Is this a heatpump or condenser?


----------



## Flathead64 (Jun 30, 2009)

It is the compressor located in the outdoor unit.


----------



## hennyh (Nov 14, 2006)

That schematic clearly shows that the contactor energizes the run winding of both fan motor and compressor. If fan runs and compressor doesn't then I stand by my earlier suggestion to look at run capacitor, compressor overload, wiring or maybe a flakey contactor. (in that order)

Capacitor failures are very common.

Does your unit have the start kit?? Sometimes it's only an option for certain applications.


----------



## mrairflow (Oct 25, 2009)

probably the compressor run capacitor is dead


----------



## Flathead64 (Jun 30, 2009)

*Thank you!*

Thank you for all of the help. I’ve learned quite a bit. However, I could not ID the problem so I punted and brought in a service technician. The 59 cent guts of the Schrader valve had failed and nearly all of my R-22 had left to burn a hole in the atmosphere via my wallet.
Thanks again for your time and efforts!


----------



## hennyh (Nov 14, 2006)

Flathead64 said:


> Thank you for all of the help. I’ve learned quite a bit. However, I could not ID the problem so I punted and brought in a service technician. The 59 cent guts of the Schrader valve had failed and nearly all of my R-22 had left to burn a hole in the atmosphere via my wallet.
> Thanks again for your time and efforts!

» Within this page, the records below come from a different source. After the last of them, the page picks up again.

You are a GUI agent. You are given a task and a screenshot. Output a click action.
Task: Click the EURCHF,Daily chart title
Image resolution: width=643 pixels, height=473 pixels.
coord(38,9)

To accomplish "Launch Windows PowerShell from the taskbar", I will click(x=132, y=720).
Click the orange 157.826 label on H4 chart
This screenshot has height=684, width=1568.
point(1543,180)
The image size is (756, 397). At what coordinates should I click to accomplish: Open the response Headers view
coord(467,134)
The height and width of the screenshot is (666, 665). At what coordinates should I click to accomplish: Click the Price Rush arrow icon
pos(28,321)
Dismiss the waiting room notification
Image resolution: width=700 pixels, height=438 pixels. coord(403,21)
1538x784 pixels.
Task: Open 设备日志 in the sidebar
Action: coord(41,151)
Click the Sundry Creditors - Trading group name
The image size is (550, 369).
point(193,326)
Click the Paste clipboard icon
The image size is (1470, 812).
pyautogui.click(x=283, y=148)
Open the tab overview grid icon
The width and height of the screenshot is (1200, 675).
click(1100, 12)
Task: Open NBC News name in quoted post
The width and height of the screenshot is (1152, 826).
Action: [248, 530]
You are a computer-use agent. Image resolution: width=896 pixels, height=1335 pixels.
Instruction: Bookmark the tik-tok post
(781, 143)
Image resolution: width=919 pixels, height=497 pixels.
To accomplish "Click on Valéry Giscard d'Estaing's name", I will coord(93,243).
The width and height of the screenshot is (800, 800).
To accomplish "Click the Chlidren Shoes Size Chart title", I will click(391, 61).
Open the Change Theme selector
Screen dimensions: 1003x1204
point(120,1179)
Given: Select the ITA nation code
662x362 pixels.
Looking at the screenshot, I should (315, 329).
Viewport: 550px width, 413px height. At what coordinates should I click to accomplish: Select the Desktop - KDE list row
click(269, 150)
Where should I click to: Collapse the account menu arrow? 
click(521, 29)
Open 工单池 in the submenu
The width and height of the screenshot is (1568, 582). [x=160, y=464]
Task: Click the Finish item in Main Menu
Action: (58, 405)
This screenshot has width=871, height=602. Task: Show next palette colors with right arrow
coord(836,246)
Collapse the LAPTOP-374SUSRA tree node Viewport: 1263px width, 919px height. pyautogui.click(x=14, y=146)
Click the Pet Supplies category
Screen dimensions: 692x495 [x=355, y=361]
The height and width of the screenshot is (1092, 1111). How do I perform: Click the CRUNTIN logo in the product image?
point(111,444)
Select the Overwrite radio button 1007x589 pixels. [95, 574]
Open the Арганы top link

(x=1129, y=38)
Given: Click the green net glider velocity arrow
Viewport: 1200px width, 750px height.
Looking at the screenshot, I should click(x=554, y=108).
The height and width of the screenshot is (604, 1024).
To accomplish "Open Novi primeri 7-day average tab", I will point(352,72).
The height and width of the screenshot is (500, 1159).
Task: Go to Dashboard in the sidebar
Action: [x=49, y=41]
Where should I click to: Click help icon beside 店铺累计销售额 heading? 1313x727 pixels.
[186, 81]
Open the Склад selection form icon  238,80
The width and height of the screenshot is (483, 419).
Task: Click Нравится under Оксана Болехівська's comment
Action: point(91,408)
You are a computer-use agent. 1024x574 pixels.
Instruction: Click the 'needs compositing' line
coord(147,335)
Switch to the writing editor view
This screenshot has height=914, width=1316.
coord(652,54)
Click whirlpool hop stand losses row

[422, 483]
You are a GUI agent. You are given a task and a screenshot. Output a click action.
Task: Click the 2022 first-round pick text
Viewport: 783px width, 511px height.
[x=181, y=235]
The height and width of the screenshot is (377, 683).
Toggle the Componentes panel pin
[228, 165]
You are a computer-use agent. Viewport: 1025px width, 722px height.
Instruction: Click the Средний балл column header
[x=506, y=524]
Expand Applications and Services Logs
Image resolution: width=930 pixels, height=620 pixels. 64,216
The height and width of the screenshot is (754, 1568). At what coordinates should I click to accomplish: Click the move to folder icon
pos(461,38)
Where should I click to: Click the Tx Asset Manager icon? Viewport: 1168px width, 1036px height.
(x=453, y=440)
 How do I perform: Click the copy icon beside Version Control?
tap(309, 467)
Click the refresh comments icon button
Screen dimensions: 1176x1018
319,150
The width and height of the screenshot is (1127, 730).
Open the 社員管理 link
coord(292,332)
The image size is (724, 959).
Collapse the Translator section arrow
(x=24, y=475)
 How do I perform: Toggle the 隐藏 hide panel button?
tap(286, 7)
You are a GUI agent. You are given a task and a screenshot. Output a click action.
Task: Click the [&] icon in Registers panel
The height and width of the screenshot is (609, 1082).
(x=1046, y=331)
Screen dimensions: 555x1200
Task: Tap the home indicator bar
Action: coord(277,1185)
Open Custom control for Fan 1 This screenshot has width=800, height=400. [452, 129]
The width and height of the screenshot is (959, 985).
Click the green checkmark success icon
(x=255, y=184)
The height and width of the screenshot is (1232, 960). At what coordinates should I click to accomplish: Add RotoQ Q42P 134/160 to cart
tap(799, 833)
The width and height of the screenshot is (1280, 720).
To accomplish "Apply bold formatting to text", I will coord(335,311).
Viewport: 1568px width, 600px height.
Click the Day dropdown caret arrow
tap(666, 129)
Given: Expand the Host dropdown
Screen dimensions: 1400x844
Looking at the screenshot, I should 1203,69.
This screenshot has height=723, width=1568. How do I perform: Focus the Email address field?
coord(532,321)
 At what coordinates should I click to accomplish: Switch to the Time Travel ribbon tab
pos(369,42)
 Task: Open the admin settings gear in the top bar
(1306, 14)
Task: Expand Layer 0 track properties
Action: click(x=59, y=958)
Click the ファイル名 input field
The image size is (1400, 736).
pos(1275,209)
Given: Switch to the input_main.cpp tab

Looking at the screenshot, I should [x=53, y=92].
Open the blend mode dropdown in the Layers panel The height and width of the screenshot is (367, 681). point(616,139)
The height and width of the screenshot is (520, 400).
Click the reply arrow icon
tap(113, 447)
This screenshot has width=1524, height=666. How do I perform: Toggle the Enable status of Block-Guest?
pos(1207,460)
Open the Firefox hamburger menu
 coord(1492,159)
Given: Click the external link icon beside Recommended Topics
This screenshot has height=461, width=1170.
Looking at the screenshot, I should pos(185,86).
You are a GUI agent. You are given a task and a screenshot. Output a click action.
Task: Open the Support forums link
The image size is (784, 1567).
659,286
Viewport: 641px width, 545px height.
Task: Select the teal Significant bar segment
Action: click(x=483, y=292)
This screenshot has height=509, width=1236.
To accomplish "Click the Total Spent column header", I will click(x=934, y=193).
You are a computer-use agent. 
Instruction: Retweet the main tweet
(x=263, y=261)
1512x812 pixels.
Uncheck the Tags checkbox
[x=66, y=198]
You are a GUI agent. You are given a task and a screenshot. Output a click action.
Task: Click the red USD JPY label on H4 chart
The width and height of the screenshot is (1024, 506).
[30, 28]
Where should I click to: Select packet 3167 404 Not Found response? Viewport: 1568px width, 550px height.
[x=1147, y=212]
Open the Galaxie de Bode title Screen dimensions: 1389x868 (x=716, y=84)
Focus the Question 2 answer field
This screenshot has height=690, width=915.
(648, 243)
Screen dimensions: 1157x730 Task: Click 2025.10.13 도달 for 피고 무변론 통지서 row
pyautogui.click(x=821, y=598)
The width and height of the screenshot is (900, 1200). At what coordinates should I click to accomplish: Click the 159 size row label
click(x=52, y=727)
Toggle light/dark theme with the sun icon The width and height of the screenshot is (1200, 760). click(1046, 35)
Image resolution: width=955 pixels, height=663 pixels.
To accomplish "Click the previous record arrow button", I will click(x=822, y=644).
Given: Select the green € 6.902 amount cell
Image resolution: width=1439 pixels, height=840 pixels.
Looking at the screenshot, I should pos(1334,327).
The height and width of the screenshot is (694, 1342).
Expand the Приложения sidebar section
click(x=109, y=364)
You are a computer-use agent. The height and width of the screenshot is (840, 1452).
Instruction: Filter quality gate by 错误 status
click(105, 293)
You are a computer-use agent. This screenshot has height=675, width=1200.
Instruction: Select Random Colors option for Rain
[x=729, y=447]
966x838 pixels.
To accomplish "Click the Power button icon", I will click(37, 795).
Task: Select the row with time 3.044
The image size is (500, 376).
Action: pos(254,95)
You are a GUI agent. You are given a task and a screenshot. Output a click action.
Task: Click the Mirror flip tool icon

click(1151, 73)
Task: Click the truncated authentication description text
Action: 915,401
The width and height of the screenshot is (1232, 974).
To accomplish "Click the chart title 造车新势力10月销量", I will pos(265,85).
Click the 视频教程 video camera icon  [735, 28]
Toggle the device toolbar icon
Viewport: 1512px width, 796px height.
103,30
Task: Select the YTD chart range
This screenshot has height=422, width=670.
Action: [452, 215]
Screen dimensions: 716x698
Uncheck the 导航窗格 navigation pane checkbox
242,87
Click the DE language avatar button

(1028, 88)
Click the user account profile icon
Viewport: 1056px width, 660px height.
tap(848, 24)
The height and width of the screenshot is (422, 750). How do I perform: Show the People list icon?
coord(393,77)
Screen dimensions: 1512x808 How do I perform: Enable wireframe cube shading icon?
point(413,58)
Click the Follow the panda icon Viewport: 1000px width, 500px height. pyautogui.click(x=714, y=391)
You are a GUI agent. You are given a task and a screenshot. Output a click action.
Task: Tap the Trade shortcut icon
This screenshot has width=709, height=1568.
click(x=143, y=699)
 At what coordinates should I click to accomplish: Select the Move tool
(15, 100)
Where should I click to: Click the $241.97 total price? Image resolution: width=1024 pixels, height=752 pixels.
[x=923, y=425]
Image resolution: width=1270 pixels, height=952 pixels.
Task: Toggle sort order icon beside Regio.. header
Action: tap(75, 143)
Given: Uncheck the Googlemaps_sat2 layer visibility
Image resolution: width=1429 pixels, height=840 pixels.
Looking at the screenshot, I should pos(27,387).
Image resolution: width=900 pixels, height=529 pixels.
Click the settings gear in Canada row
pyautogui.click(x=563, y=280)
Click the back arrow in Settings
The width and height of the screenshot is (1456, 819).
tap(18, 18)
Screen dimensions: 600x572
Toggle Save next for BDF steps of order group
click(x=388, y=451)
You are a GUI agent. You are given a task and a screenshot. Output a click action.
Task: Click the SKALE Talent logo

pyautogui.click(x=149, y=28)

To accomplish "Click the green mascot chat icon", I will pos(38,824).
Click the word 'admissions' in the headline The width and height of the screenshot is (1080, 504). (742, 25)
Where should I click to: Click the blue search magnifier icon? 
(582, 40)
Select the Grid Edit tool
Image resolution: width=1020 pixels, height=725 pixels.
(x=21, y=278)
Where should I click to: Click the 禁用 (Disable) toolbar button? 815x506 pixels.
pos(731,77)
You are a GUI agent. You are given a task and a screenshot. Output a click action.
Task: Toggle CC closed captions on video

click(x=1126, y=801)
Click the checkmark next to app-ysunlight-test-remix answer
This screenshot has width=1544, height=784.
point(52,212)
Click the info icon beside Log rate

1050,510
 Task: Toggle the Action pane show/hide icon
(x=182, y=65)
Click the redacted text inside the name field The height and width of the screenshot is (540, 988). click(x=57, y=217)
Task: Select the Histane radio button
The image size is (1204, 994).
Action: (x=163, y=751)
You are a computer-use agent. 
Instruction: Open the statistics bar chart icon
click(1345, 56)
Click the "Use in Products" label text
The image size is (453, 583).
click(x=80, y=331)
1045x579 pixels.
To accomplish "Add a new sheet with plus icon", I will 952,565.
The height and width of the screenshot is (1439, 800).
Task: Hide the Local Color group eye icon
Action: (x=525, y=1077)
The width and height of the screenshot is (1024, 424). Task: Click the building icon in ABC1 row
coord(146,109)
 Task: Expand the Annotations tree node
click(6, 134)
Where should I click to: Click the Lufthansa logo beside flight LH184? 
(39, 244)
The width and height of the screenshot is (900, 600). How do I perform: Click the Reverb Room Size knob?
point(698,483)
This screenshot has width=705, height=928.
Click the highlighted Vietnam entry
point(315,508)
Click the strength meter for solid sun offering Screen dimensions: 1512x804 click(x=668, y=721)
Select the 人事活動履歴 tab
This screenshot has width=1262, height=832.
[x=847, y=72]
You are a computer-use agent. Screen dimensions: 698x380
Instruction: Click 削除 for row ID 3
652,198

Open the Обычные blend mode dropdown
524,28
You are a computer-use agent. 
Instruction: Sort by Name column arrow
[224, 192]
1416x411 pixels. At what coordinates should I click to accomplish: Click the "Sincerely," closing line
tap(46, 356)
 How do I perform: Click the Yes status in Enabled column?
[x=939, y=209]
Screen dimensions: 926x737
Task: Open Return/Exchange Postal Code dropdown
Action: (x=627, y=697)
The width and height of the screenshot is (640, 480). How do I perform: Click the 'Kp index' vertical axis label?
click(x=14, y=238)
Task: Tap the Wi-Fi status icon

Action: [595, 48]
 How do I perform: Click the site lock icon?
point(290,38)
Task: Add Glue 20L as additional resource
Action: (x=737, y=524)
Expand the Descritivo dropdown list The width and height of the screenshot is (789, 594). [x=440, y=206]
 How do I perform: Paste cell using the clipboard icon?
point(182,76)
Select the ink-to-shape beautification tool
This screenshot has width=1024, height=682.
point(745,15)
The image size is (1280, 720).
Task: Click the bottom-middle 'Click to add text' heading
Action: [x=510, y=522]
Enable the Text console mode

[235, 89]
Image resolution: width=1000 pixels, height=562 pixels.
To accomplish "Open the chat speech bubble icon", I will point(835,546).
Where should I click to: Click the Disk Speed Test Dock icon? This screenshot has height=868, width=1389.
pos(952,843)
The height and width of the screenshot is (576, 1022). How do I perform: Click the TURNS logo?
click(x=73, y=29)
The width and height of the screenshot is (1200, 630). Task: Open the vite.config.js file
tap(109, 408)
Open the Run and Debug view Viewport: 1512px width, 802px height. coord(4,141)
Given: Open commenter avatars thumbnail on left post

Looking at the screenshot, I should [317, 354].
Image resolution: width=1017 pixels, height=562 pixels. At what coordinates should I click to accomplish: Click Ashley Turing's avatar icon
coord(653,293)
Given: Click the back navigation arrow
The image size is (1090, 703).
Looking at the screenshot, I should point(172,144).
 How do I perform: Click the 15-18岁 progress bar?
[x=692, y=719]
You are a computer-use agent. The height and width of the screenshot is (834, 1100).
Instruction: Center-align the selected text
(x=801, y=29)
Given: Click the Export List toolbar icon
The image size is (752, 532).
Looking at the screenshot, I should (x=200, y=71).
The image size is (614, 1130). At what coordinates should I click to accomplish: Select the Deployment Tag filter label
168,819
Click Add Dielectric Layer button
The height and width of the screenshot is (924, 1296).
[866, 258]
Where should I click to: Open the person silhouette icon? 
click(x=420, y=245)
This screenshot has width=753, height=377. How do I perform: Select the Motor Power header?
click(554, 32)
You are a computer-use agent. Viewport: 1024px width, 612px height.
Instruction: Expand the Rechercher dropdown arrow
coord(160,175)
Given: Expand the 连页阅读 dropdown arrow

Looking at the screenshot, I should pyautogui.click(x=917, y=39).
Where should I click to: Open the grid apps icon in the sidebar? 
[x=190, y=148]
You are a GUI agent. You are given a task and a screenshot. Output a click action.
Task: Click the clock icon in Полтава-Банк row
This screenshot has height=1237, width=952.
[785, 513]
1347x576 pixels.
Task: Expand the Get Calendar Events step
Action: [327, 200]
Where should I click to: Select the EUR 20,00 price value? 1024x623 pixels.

If the low pressure switch locked out the unit due to low refigerant then why did the outdoor fan unit still come on??? It should lock out the contactor from ever being energized??


----------



## Marty S. (Oct 31, 2009)

I don't see a low pressure switch in the diagram. Bet you were right on the first call and the compressor windings opened because it got too hot from the lack of charge.


----------